Within the last two hundred years, the friends of revelation have been often assailed with the pretensions of some of the nations of the East to a prodigious antiquity. The Chinese and Japanese, the Egyptians and Hindoos, we have been told, possess unquestionable historical records, and astronomical observations, which carry back their origin to thousands and perhaps millions of years previous to the Mosaic account of the creation of man. The taunts and sneers, the boastings and exultations of infidel writers and talkers on this subject, have been loud, and confident, and long. But with persons of information, of whatever religious sentiments, they have come to a final end now. The whole matter has been investigated; and the result is, that after every allowance which can reasonably be made, the Chinese, Japanese, and Hindoos have no claims to an antiquity higher than the days of Abraham. Egypt was settled at a very early period ; but there are no traces of Egyptian history until about two centuries after the deluge. It would be impossible here to go into particulars on the interesting subject of antiquities; and yet there are a few incidents too amusing and instructive to be altogether passed over.

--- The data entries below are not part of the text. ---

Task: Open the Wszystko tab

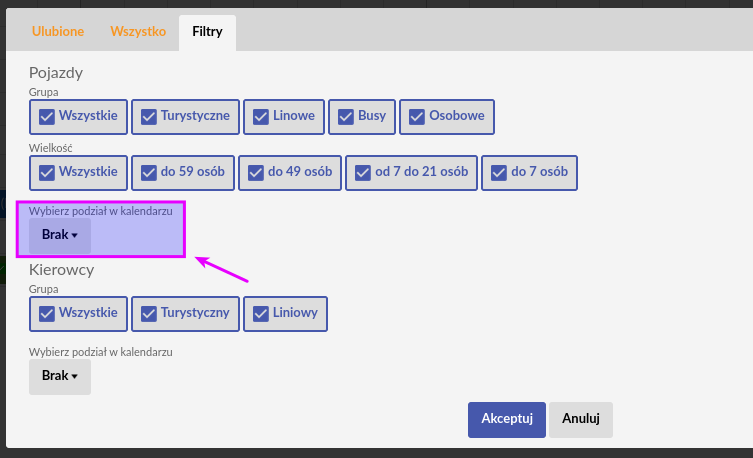Action: coord(138,32)
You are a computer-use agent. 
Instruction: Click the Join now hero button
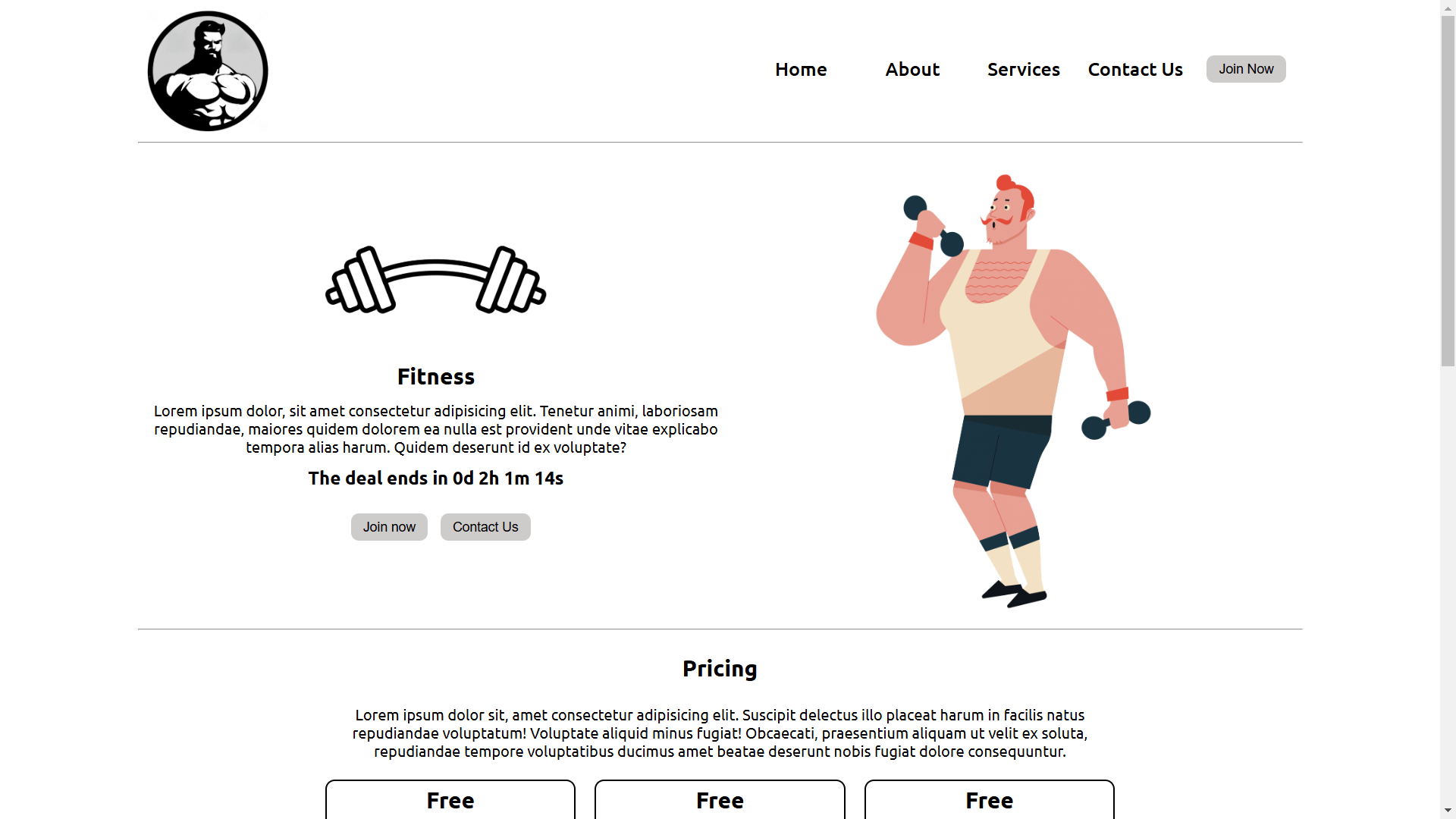(389, 527)
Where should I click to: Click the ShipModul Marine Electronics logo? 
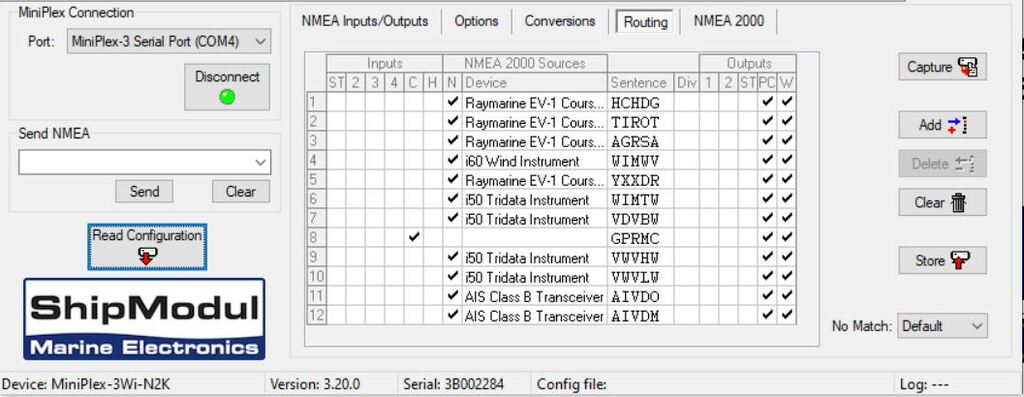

Less than fifty years ago, an Egyptian relic, called the zodiac of Dendera, was transported into France. It was covered with unintelligible figures and hieroglyphics, and was declared by the infidel savans, to be of a very remote antiquity. They did not doubt that it had existed long anterior to the Mosaic account of the deluge, or even of the creation. But at length the hieroglyphics are deciphered, and the hand-writing on the zodiac of Dendera is read ; when it appears,

that it dates back only to the time of the Roman emperors, somewhat later than the commencement of the christian era !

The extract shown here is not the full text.